▶ [WHAT THE TASK ASKS] Give the records below again, word for word. No pictures belong in the copy.

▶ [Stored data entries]
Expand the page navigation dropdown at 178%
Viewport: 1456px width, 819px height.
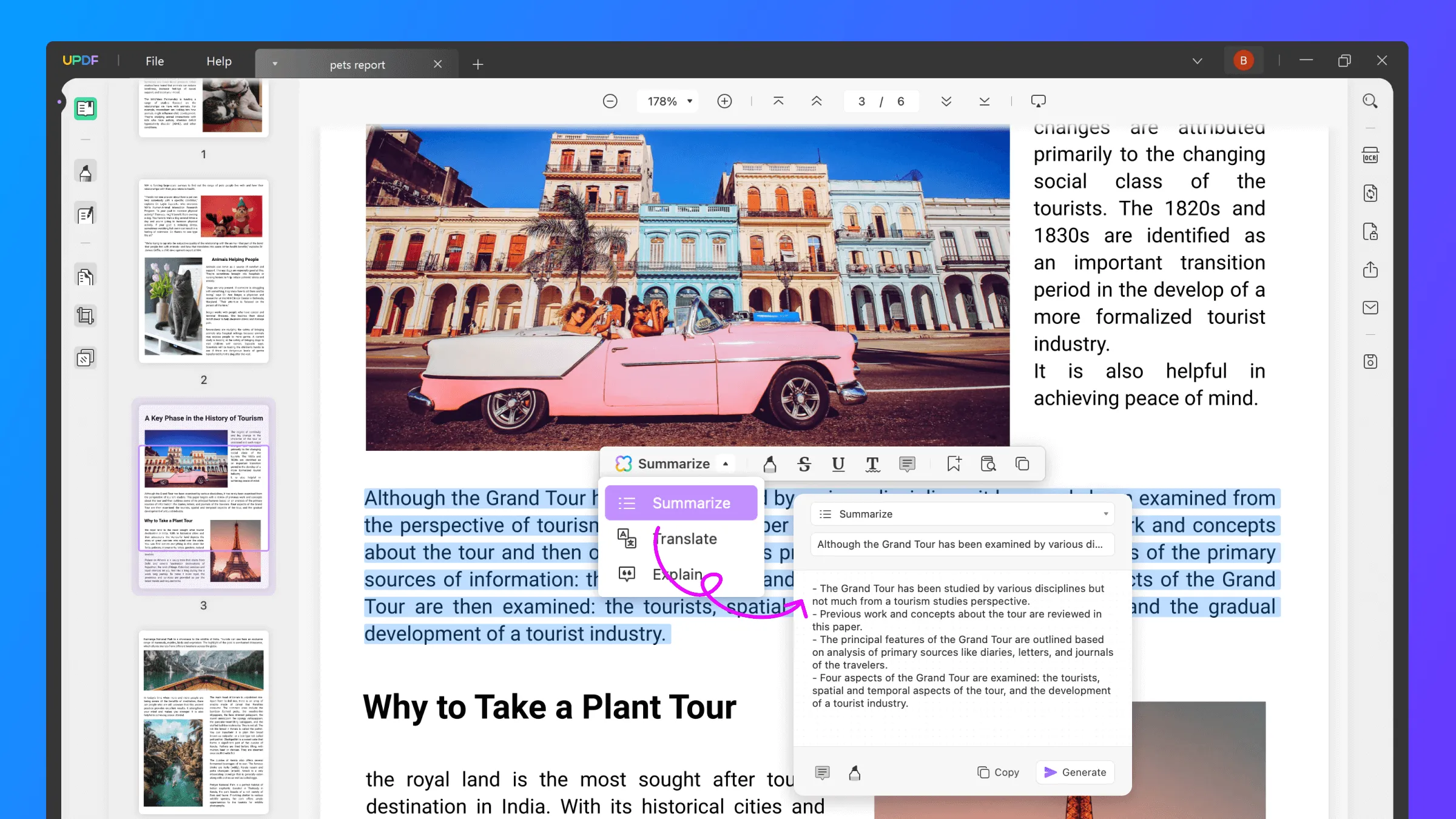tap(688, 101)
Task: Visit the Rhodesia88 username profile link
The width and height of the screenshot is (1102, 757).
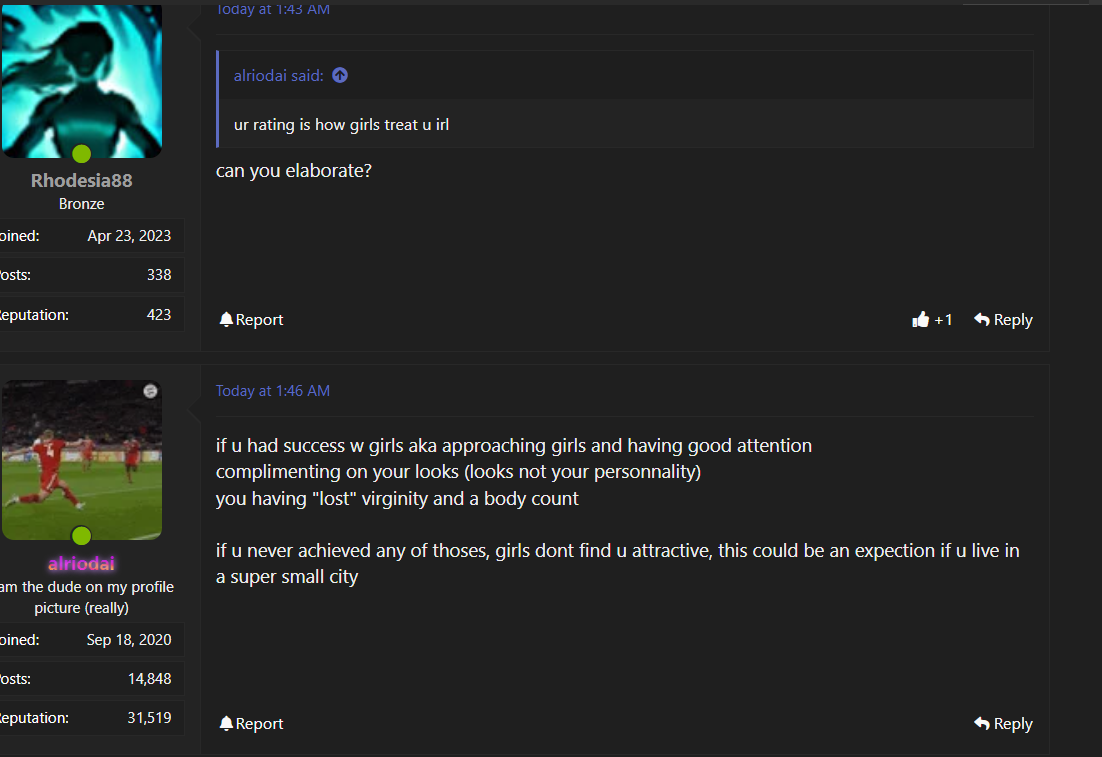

▶ [SOLUTION]
Expand the page navigation dropdown at 178%
Viewport: 1456px width, 819px height.
tap(688, 101)
Task: Visit the Rhodesia88 username profile link
The width and height of the screenshot is (1102, 757).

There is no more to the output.